Users may also supply their own functions in the `functions` directory. To be usable, you must have an `__init__.py` file
in the functions directory to make it visible as a module. The available functions (whether defined here or not) must
be exposed in the `__init__` file as well. If an unrecognized function is encountered in a template, this is where
api-flow will try to find it.
Functions are of the form:
```python
def my_custom_function(context, <...other args>):
<implementation here>
return "some-stringable-value"
```
Functions must be extremely basic. Their arguments (if any) must be expressible as JSON primitives, and their return
values must be convertible to `str`. Keyword args are not supported. It is also not possible to perform any nested
template substitution when calling a function. This last limitation is mitigated somewhat by the fact that the
current context is passed as the first parameter of the function.
The function path defaults to `<data_path>/functions` but can be overridden using `Config.function_path` or the
`FUNCTION_PATH` environment variable.
### Profile Path
Profiles are a base set of variables exposed to your scripts. You can use them to set up static data your flow needs.
Profiles are defined in YAML files, which _must_ be dictionary-shaped at the root.
You may provide profiles when constructing a `Flow` object or using the `execute` convenience command. Multiple profiles
can be combined in a single flow run, and subdirectories are supported for organization.

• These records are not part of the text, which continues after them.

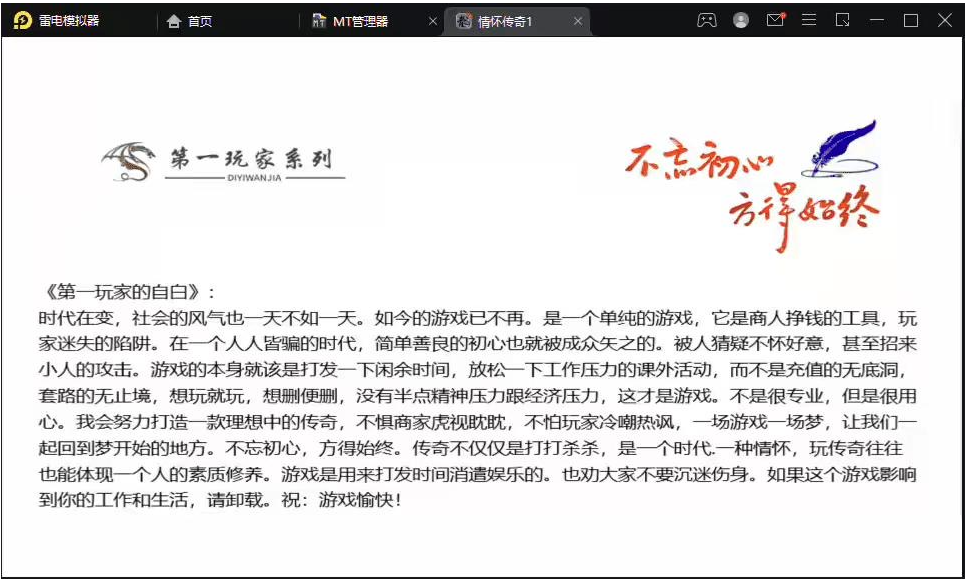
Task: Click the LDPlayer logo icon
Action: 22,20
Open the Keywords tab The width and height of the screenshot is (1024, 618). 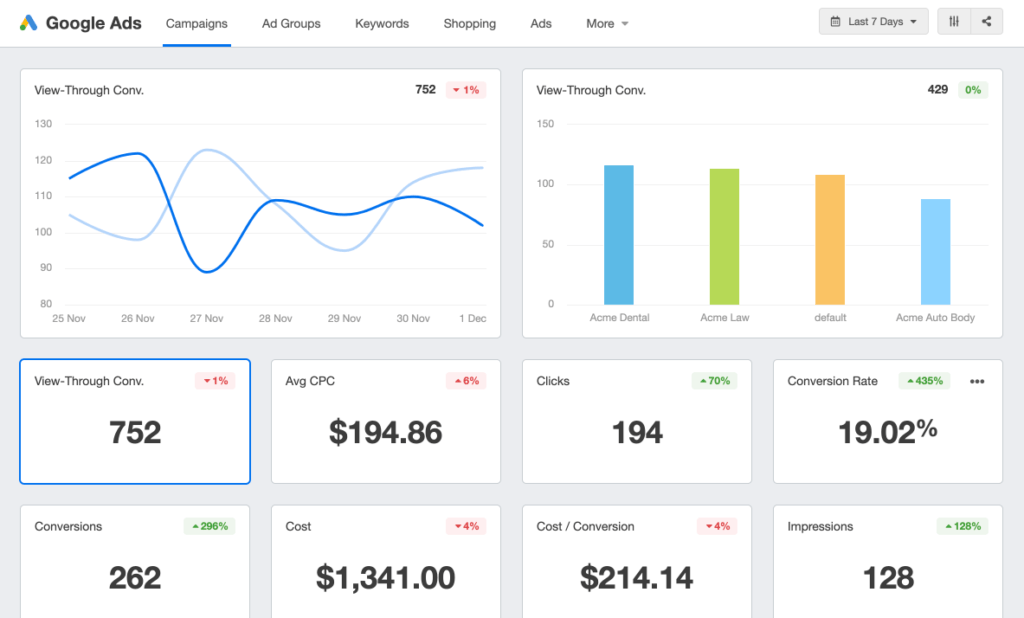[x=382, y=23]
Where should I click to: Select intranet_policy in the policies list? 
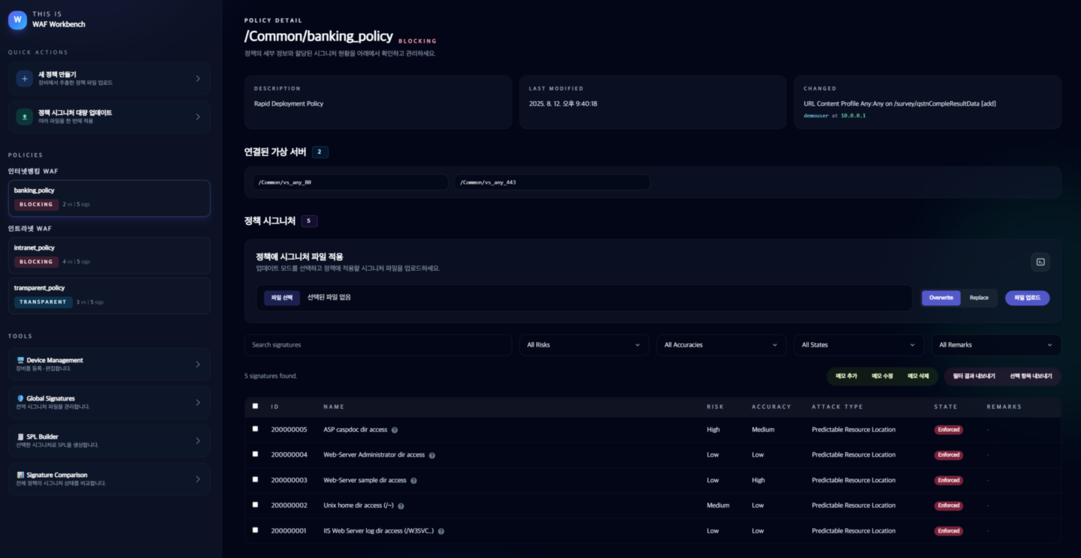click(109, 255)
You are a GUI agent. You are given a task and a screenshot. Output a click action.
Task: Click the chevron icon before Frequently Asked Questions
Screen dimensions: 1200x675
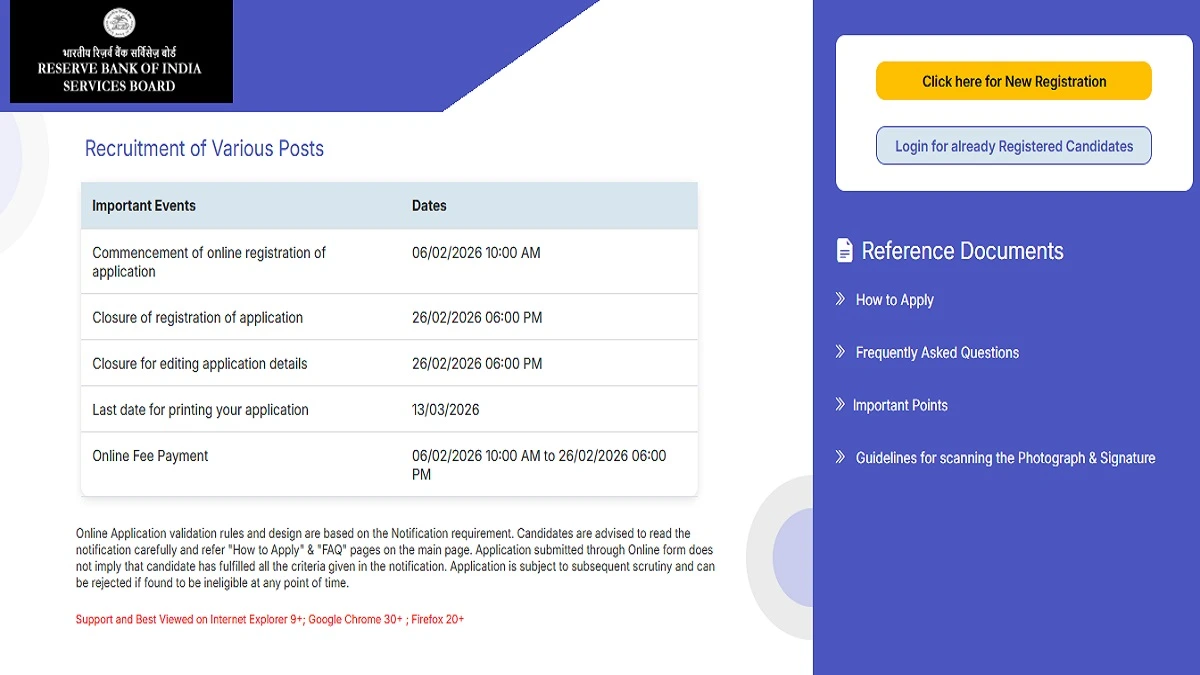840,352
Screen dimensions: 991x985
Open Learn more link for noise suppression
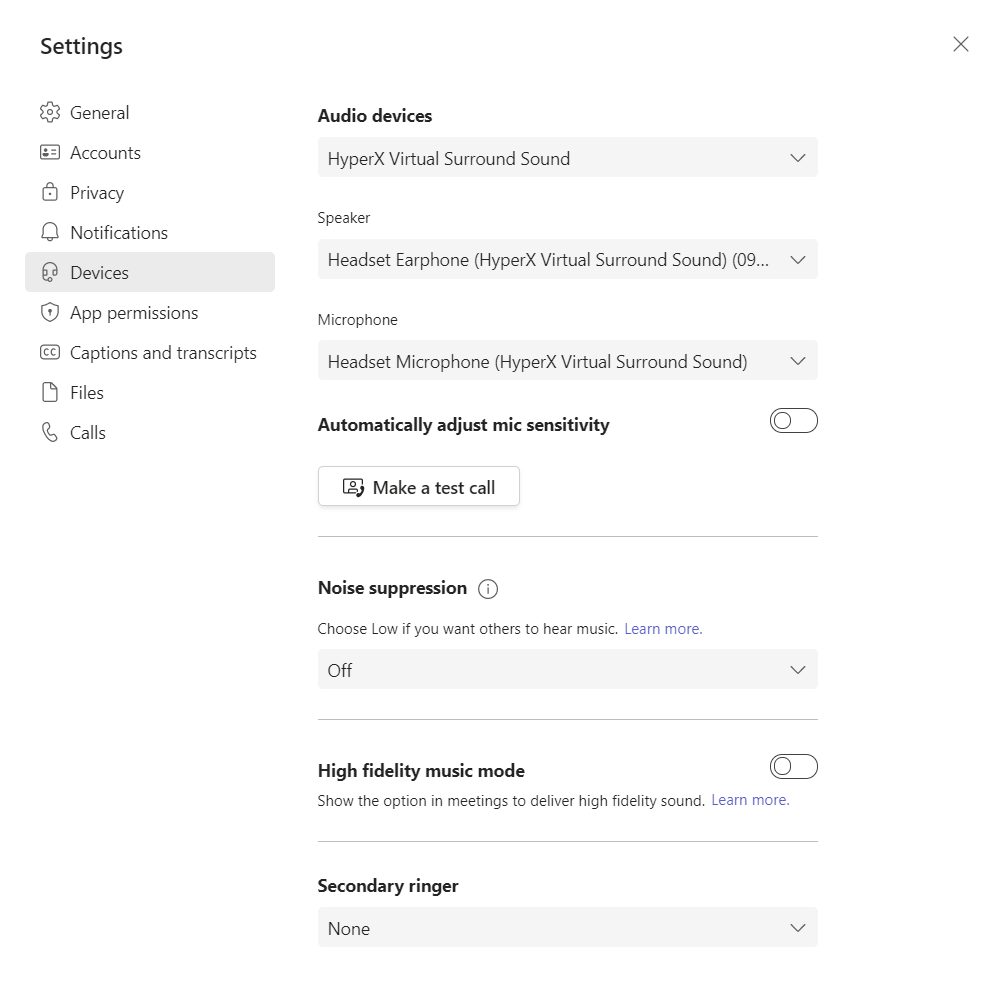tap(663, 629)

When specifying profiles,
omit the `.yaml` extension.
#### Example:
```text
flow = execute('my_flow', profiles=['environment/stable', 'variant/green'])
```
This will load, e.g., `environment/stable.yaml` from the profiles directory and merge the values it contains into a
common context. Values in profiles specified later in the list take precedence over earlier ones, and if a single
profile is specified in the `profile=` option, that will take the highest precedence.
The profile path defaults to `<data_path>/profiles` but can be overridden using `Config.profile_path` or the
`PROFILE_PATH` environment variable.
### Template Path
Templates are text files (of any sort) that can contain markup for substitution, (e.g., `My variable is {? my_var ?}`).
This directory contains a collection of body (or other) templates in JSON format. It defaults to
`{DATA_PATH}/templates` but can be overridden by the `TEMPLATES_PATH` environment variable. You can reference a
template file in flow configuration by using the value `template:template_filename` in the flow YAML. So you can define
a flow step where the body is a template:
```yaml
my_step:
url: http://my-endpoint
method: POST
body: template:my-step-body.json
```
When the step is executed, `my-step-body.json` will be read in from the templates directory and substitutions will be
performed on any `{? substitution_tags ?}` inside. The result will be returned as
the `body` value.
## Running Flows
It is possible to construct an instance of the `Flow` class exported from api-flow directly, but it is easier to use
the `execute` convenience function:
```python
from api_flow import execute
flow = execute('my_cool_flow', profile='my_environment')
```
The arguments to `execute` are the same as those to the Flow constructor. This example will load and
run `my_cool_flow` with the `my_environment` profile and return the constructed `Flow` object, which
you can then use to extract the outputs for further use.
During the run, request and response data will be output to the console for diagnostic purposes.
## Running From CLI
The package includes a command-line module, which you can run using `python -m api_flow`.
This will be useful for executing automated API processes when you are not testing the
results. The same configuration options are available in the CLI as using `execute`.
Run `python -m api_flow -h` for details.